All of Red Devil’s product batches undergo extensive quality checks before cartridges are filled. The company operates laboratories in its mixing area and research and development departments. In these laboratories, raw materials are checked to make sure they meet manufacturers’ specifications before going onto the production floor. A sample of each completed batch is also kept for one year in case quality complaints are received, Crupper says.
Quality is also stressed in the company’s training program for new employees. “Quality is of the upmost importance to our company,” he adds. “Our employees learn how to manufacture products correctly and safely. Having a number of long-term employees as well as automated processes helps us be productive and continue to provide customers with the best products possible.”
Red Devil’s manufacturing operations adhere to ISO 9000 standards, though the company let its formal certification lapse several years ago. “We reached the point where our customers were no longer requiring the certification, but we are still committed to following the [ISO] standards,” Crupper says.
Underwriters Laboratories’ GREENGUARD Environmental Institute certifies many of Red Devil’s products to have low chemical emissions, making them safe for use in schools and public facilities.
History of Innovation
The company was founded in 1872 as Smith & Hemenway Company Inc., in Smith, N.H. Initially, the company manufactured blacksmithing tools including the patented “Woodward Wizard” glass cutter, which featured a tiny wheel for scoring glass and could also be used as a glass breaker, can opener, corkscrew, knife and scissor sharpener and tack hammer. The company soon earned a reputation for quality and reliability based on the “Woodward Wizard” and its other tools.
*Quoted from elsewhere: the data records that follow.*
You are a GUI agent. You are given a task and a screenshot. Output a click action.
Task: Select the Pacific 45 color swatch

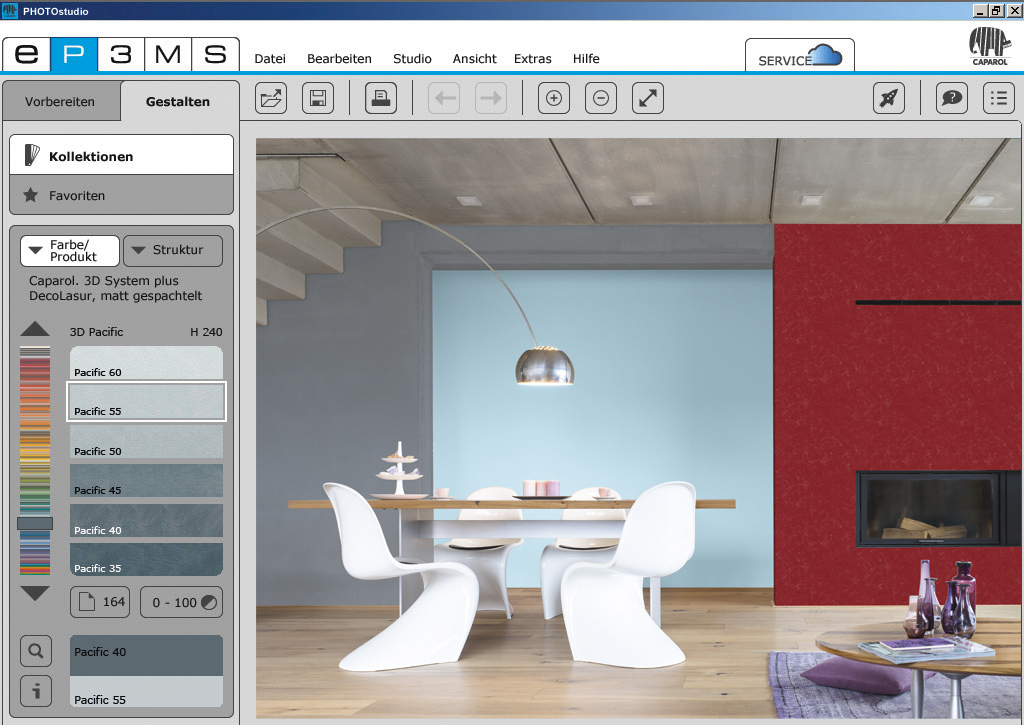tap(146, 481)
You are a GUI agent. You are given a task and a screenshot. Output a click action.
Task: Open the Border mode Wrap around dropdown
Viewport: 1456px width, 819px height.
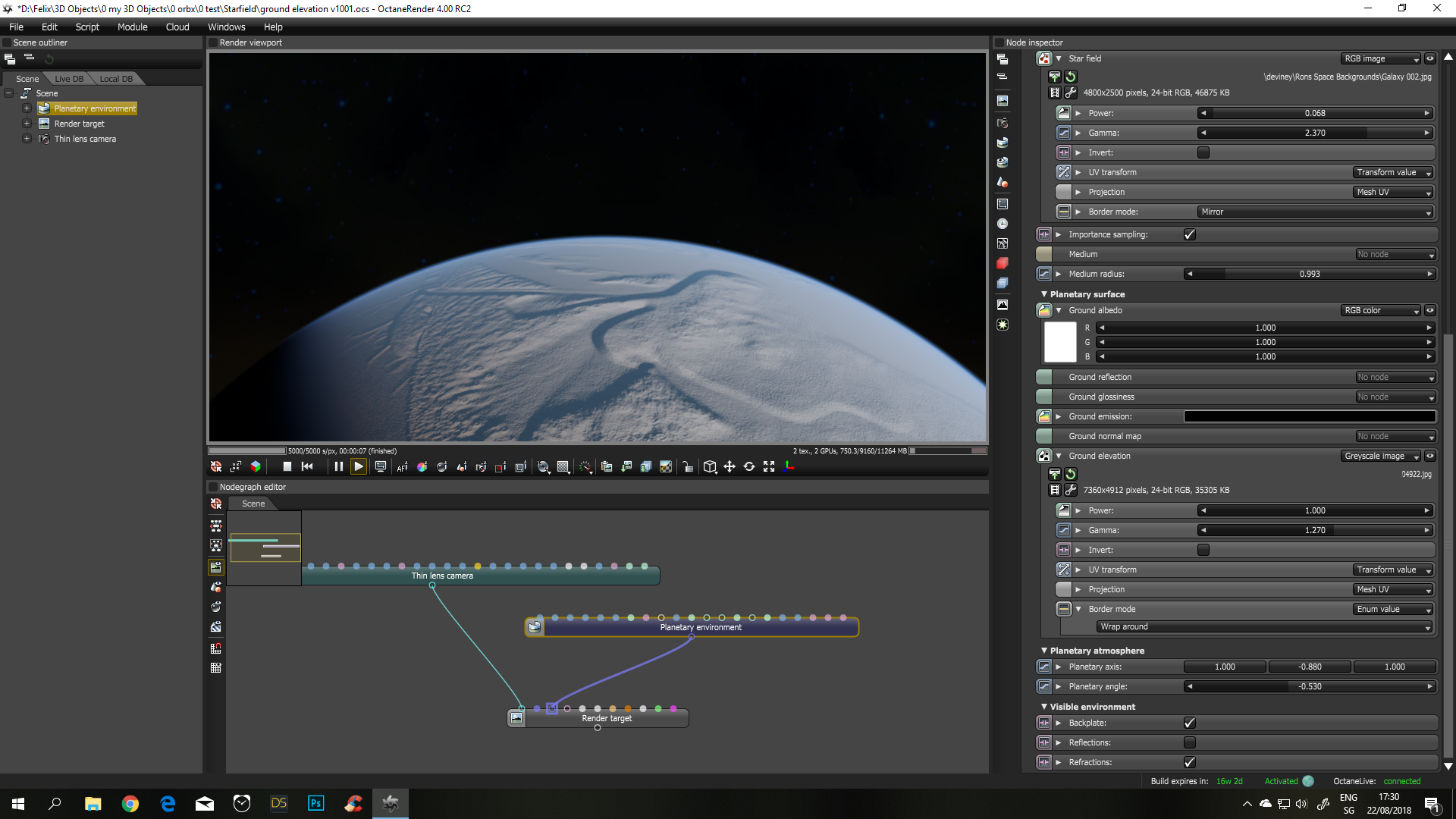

The company began using the Red Devil trade name after its founder, Landon P. Smith, heard a blacksmith refer to “little red devils” after sparks from a forge burned his arm.
By the early 1900s, the Red Devil brand was most closely associated with tools for professional and DIY projects. In 1932, the company acquired Vesco Tools Company’s line of wood scrapers, the first of several acquisitions that would expand the Red Devil brand into painters’ hand tools. The company during the 1930s would also move its hand tool manufacturing business to New Jersey.
In 1963, the company acquired the Schalk Chemical Company, adding a line of adhesives, cleaners and sealants to its growing product line. Chemical products quickly became a big part of the business, as the company would eventually develop innovative products including ONETIME® Lightweight Spackling, the first lightweight spackling product on the market; and LIFETIME® Adhesive Sealant, the first siliconized acrylic sealant guaranteed to last a lifetime.
Red Devil expanded its chemical product business in 1972 when it built its 125,000-square-foot factory in Pryor, Okla. The facility today is the company’s only manufacturing plant.
Now in its fourth generation of family leadership, Red Devil continues to introduce innovative new products including a new line of high-quality HVAC duct sealants. “We have extensive research and development department that helps us be knowledgeable about specific applications for potential new products, and we can innovate with regard to any particular product we make,” Bradford says.
Crupper and Bradford credit the company’s R&D staff as well as its other departments with its continued success. Several employees have worked there for more than 20 years, a few have been there more than 40 years, and one employee recently passed the 50-year mark.
“We are very proud of the relationship we have with our owners,” Crupper says. “The support our owners show to the company and our employees is phenomenal.”